Though many commentaries have tried tiptoe around it, it’s impossible to pretend there’s no racial dimension involved in a successful black conservative castigating the liberal black president. Black conservatives remain fascinating to Americans of all political persuasions and ethnicities; look no further than Herman Cain’s presidential campaign. And in the age of Obama — when many on the right feel that any criticism of the president is liable to draw undeserved claims of racism — a champion for the cause who can sidestep that retort is sure to be welcomed. Jonah Goldberg came closest to addressing this question, likening Carson to Booker T. Washington.

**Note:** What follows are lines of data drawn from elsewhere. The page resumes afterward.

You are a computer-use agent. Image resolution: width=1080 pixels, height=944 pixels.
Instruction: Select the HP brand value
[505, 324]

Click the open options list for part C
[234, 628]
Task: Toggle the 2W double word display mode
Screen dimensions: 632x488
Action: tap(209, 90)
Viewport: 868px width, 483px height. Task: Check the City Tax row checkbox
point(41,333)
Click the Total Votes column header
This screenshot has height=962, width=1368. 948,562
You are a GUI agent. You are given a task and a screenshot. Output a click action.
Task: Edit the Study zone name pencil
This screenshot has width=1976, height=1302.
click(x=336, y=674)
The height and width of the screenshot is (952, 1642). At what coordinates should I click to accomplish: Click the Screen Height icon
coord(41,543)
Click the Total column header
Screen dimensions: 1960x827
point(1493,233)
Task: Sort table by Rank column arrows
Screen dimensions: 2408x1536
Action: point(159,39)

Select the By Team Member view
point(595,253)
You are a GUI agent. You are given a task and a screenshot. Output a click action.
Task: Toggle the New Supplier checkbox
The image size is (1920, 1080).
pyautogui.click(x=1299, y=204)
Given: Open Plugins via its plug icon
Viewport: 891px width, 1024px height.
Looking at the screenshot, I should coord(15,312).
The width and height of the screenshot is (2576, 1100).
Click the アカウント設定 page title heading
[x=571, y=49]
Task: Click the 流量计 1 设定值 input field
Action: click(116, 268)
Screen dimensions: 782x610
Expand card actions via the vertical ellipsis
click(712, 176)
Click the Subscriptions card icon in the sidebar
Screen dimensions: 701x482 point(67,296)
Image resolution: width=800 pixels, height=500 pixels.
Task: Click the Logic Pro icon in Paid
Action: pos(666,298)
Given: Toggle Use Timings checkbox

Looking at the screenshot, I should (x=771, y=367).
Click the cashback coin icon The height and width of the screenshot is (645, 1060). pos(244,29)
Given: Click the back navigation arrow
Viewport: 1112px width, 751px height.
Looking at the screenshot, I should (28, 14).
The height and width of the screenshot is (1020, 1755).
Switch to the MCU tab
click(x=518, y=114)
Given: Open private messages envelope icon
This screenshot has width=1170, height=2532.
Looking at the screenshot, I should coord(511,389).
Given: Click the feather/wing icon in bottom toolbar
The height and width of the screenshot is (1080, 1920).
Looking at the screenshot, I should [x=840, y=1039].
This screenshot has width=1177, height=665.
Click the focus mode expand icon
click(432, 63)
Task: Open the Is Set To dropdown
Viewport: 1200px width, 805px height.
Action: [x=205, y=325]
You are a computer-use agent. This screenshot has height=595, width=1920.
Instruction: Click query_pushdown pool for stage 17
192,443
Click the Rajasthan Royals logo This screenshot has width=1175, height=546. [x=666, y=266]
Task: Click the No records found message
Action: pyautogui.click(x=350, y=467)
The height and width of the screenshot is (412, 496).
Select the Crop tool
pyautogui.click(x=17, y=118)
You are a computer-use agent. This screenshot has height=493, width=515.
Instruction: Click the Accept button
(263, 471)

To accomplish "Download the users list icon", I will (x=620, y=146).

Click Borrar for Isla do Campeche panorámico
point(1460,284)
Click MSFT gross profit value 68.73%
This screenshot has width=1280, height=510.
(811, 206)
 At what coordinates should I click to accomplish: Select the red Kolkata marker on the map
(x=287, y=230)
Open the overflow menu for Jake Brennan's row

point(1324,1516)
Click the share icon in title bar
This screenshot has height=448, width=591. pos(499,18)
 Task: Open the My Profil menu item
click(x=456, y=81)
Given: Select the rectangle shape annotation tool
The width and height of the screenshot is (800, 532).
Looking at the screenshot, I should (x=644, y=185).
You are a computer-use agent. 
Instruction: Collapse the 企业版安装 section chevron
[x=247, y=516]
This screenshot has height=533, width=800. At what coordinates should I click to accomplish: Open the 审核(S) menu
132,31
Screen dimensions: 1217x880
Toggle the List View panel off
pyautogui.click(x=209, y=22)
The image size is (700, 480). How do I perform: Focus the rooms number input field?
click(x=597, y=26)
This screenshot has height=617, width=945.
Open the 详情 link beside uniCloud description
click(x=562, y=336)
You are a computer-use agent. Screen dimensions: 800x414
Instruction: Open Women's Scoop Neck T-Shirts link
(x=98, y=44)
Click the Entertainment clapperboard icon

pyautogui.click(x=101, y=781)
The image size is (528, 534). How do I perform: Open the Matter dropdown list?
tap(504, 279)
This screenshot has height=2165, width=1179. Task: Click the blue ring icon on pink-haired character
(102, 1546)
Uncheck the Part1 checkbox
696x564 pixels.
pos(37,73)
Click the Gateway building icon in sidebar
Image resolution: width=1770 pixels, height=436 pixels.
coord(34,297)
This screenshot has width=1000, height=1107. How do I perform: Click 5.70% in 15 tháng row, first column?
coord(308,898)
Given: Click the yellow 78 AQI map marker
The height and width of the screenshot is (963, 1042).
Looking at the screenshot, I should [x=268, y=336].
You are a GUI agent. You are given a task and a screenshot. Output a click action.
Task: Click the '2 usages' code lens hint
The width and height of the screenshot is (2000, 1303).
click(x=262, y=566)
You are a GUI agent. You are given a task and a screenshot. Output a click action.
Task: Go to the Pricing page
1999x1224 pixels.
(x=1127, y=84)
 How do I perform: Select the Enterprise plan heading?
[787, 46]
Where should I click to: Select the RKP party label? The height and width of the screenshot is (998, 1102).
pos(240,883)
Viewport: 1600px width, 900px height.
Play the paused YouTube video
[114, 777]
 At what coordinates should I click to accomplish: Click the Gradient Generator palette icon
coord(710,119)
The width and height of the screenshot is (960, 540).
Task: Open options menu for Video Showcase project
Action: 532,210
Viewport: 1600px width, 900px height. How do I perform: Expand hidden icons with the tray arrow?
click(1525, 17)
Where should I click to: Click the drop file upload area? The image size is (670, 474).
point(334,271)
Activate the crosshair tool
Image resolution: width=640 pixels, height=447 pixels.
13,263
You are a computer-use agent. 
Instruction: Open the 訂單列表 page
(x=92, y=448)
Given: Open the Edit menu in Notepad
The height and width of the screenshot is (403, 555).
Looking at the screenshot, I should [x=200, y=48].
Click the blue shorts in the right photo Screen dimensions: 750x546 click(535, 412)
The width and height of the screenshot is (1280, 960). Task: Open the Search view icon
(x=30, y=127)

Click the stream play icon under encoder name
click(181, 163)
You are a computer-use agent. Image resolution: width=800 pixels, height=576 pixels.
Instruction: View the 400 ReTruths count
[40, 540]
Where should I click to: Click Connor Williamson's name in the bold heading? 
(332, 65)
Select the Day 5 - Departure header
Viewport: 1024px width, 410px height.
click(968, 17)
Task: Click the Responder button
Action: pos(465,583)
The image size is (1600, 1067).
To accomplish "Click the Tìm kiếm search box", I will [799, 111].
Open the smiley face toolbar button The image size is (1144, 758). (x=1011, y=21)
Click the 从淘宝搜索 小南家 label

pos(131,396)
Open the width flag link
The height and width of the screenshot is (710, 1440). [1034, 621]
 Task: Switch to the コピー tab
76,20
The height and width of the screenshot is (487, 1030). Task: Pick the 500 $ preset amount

Carson has remarkable parallels with Cain, it’s true — but they’re much deeper and more interesting than skin color. Both men rose from hardscrabble backgrounds, Carson in Detroit as the son of an illiterate single mother who had wed at 13, Cain as son of a chauffeur in Atlanta. Both found academic success, then went on to impressive careers. Both are cancer survivors. And both burst onto the political scene as professionally successful political unknowns confronting unsuspecting Democratic presidents. Compare Carson’s speech with Cain’s first great moment in the public spotlight. That was in 1994, when Cain, then the CEO of Godfather’s Pizza, got into a debate with President Clinton at a town hall meeting on his health-care overhaul and quickly gained national acclaim. (Of course, there’s no reason to believe that Carson has anything like the personal skeletons in the closet that forced Cain to abandon his presidential run.)